The UAE and the world’s other energy giants will have a global stage to showcase how they can help achieve one of the trickiest balancing acts in modern history — achieve net zero without jeopardising energy security — at Cop28 in Dubai later this year. The biggest global climate gathering must move the needle this year.
Hitting the accelerator
We have a busy and exciting decade ahead. Our plans include establishing a carbon capture and storage business by 2025 and building solar power stations to replace our energy consumption by 2032.
We will also sponsor research on energy storage and green hydrogen at the American University of Sharjah and the University of Sharjah, supporting the UAE’s goal to capture 25 per cent of the world’s low-carbon hydrogen market by 2030.
Plans to convert our fleet of company vehicles to make them electric are under way too, among many other endeavours.
The road ahead will bring challenges but we have some practice; we have been making environmental strides for decades. For one, nearly all our methane emissions — the second largest man-made cause of climate change after carbon dioxide emissions — have been abated since 2000.

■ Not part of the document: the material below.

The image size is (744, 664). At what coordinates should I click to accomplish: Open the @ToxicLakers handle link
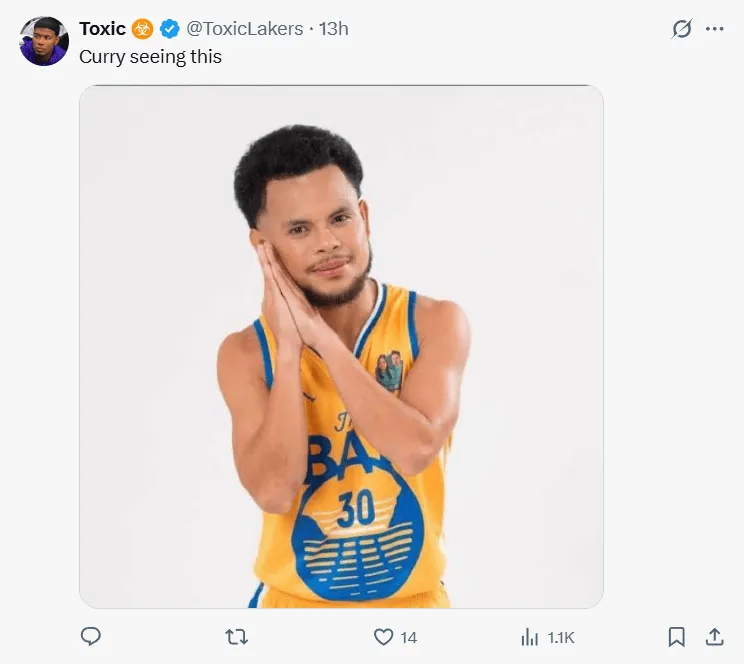(x=245, y=29)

This is important considering the oil and gas industry is the number one cause of global methane emissions, which can be 28 times more potent on a 100-year time scale than carbon dioxide.
Sharjah National Oil Corporation (SNOC) introduced a zero-operational-flare policy more than 20 years ago. Even during operational upsets, we prioritise “no flaring” over “production”.

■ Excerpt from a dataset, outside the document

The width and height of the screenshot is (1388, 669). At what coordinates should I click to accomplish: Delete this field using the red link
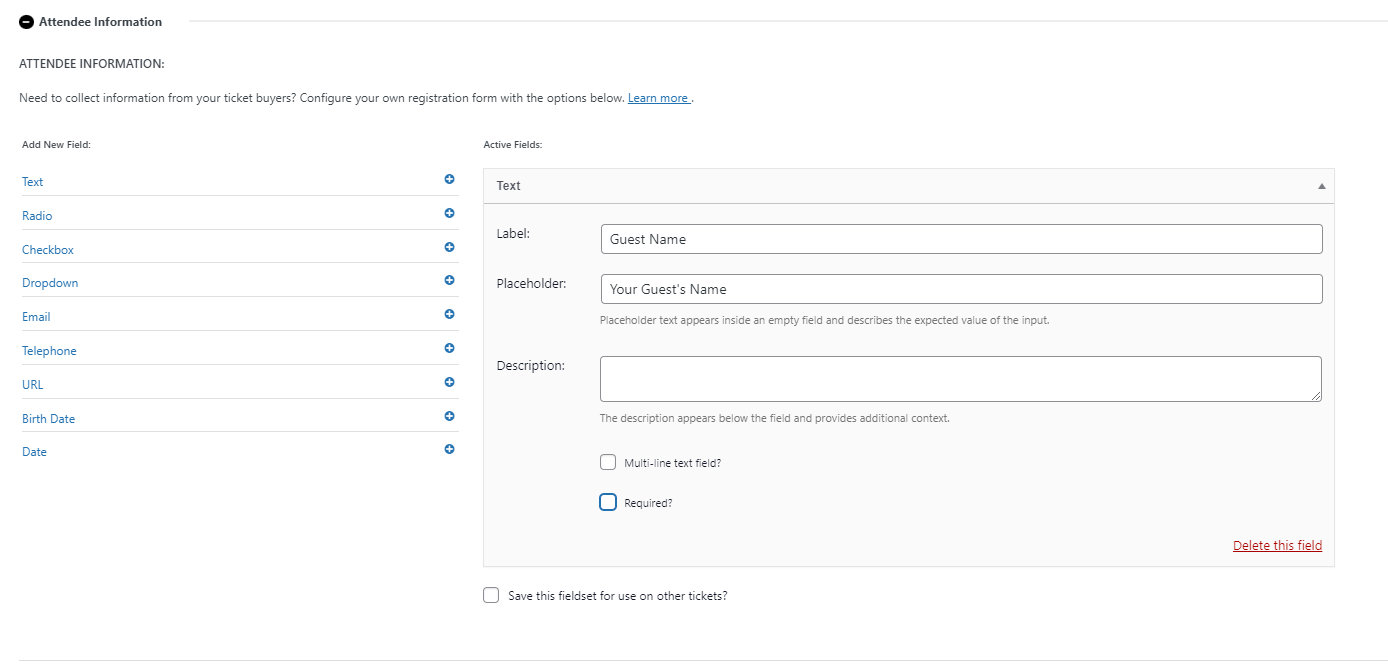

We also have a continuing programme to identify and mitigate all leaks in the flare system. Tackling flaring is key to enhancing energy efficiency; the natural gas flared worldwide in 2021 was equivalent to the total volume of natural gas imported into Germany, France and the Netherlands, according to the International Energy Agency.
Another environmental campaign of ours from 1998 to 2003 included shutting down redundant equipment to reduce gas consumption. Meters were also installed on all flares to monitor volumes and a robust greenhouse gas (GHG) measurement and accounting system was established — one that is still in use today.
Over the years, we have also converted 15 per cent of power consumption at our liquefied petroleum, gas and condensate export terminals into solar power.
We also launched an education campaign called ‘Net Zero in SNOC and Beyond’ in 2022, which focuses on enhancing awareness of climate change, global warming and the linkage to GHG emissions.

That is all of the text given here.